The method for compressing and storing the time series data of the industrial equipment can be applied to the application environment shown in fig. 1. Wherein, the data collected by the industrial device 102 is sent to the server 104 for storage through the network. The server 104 acquires time sequence data acquired at the current time; calculating the deviation of the time sequence data and the time sequence data recorded last time; when the deviation exceeds a dead zone range, recording the time sequence data; acquiring time sequence data recorded for multiple times, and counting the occurrence frequency of each characteristic value in the time sequence data recorded for multiple times; calculating the information entropy of each characteristic value according to the statistical frequency; obtaining the weight of each characteristic value according to the weight of the information entropy of each characteristic value in the total information entropy; wherein, the total information entropy is the sum of the information entropies of all the characteristic values; and coding the time sequence data recorded for multiple times by adopting a section coding mode by taking each characteristic value as a symbol, taking the weight of the characteristic value as the probability of section coding and taking the sequencing sequence of the characteristic values as the sequence of the symbol, and obtaining and storing a coding result.

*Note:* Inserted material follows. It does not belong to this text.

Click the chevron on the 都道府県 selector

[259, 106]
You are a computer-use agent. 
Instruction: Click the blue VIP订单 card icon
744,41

The industrial equipment 102 may be various production equipment, processing equipment and packaging equipment, and the server 104 may be implemented by a stand-alone server or a server cluster composed of a plurality of servers.
It should be noted that, in the present application, the information entropy is a quantification of information, and refers to an expectation of information amount brought by all possible events; lossy data compression, which refers to a compression method in which compressed and decompressed data is different from but very close to original data; lossless data compression refers to reconstruction (or called restoration or decompression) using compressed data, and the reconstructed data is completely the same as the original data, but the compression ratio is usually smaller than that of lossy data compression.

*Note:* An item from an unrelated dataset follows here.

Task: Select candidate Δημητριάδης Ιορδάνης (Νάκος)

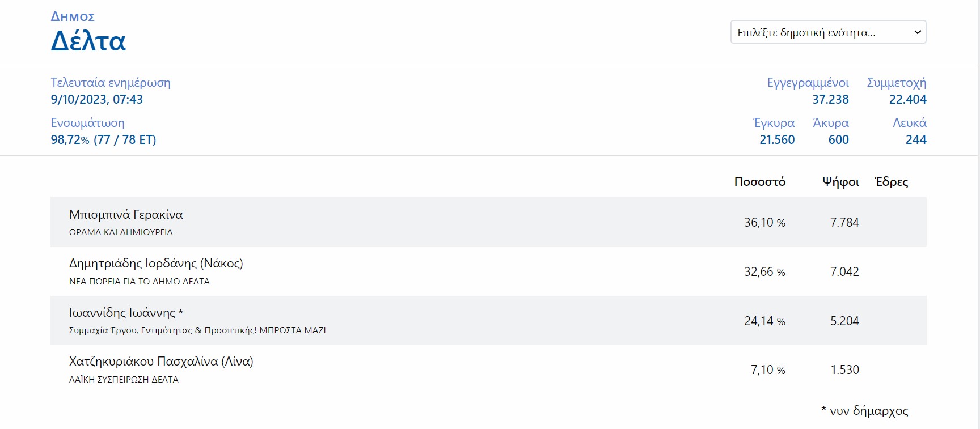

In one embodiment, the method for compressing and storing the time series data of the industrial equipment is provided, and is used for solving the problems of large operation data volume, repeated occurrence of data, low data value density, complex data analysis and visualization and the like of an industrial equipment data acquisition system. Because, for the same batch of production/processing material, the physical properties are relatively close, resulting in the raw data of the industrial control equipment having short-term fluctuations, but substantially stable properties over a long period of time. The method comprises the following steps:
and S110, acquiring time sequence data acquired at the current time.

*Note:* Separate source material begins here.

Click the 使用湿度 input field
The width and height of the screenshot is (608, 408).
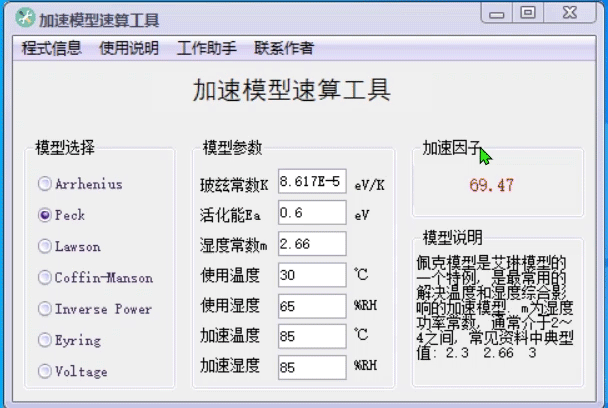pos(312,306)
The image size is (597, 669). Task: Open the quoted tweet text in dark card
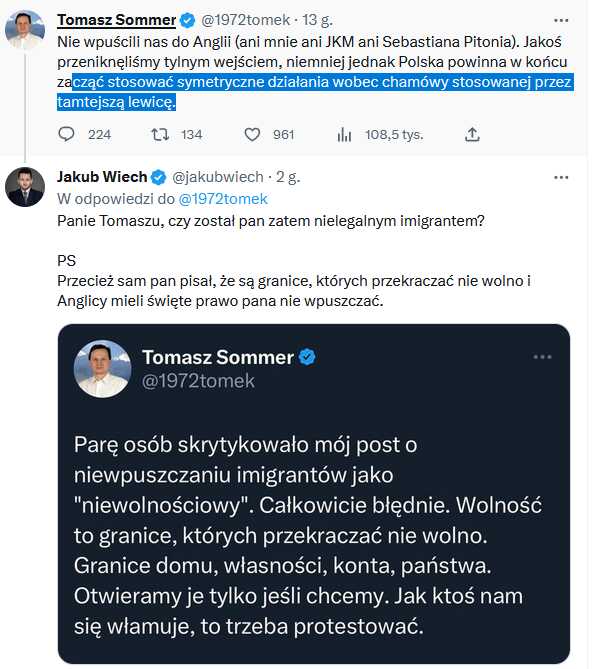pyautogui.click(x=308, y=535)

The industrial equipment continuously acquires operation data through the sensor in the operation process, and the operation data acquired by the sensor is sent to the memory for storage. The time sequence data is data acquired at one time.
And S120, calculating the deviation of the time sequence data and the time sequence data recorded last time.
Where the time series data here is not the first compressed data point. And when the time series data is the first compressed data point, directly recording the time series data. Each recorded time series of data is referred to as a compressed data point.
And S130, recording the time sequence data when the deviation exceeds the dead zone range.
Wherein, the deviation is equal to the absolute value of the difference between the time sequence data collected at the current time and the time sequence data recorded last time. And recording the time sequence data, namely storing the time sequence data. As shown in fig. 4, the dead zone range is a numerical range determined by upper and lower broken lines with the broken line of a being the center axis of symmetry, the circle in the figure represents time series data, as shown in the figure, the deviation of five data after the circle a and the time series data a is in the dead zone range, and then the data do not need to be recorded, and the deviation of the time series data B and the time series data a exceeds the dead zone range, then the time series data B is recorded; by analogy, if the deviation of the five data after the circle B and the time sequence data B is in the dead zone range, the time sequence data C is not recorded until the time sequence data C appears, and if the deviation of the time sequence data C and the time sequence data B exceeds the dead zone range, the time sequence data C is recorded.
And S140, acquiring the time sequence data recorded for multiple times, and counting the frequency of each characteristic value in the time sequence data recorded for multiple times.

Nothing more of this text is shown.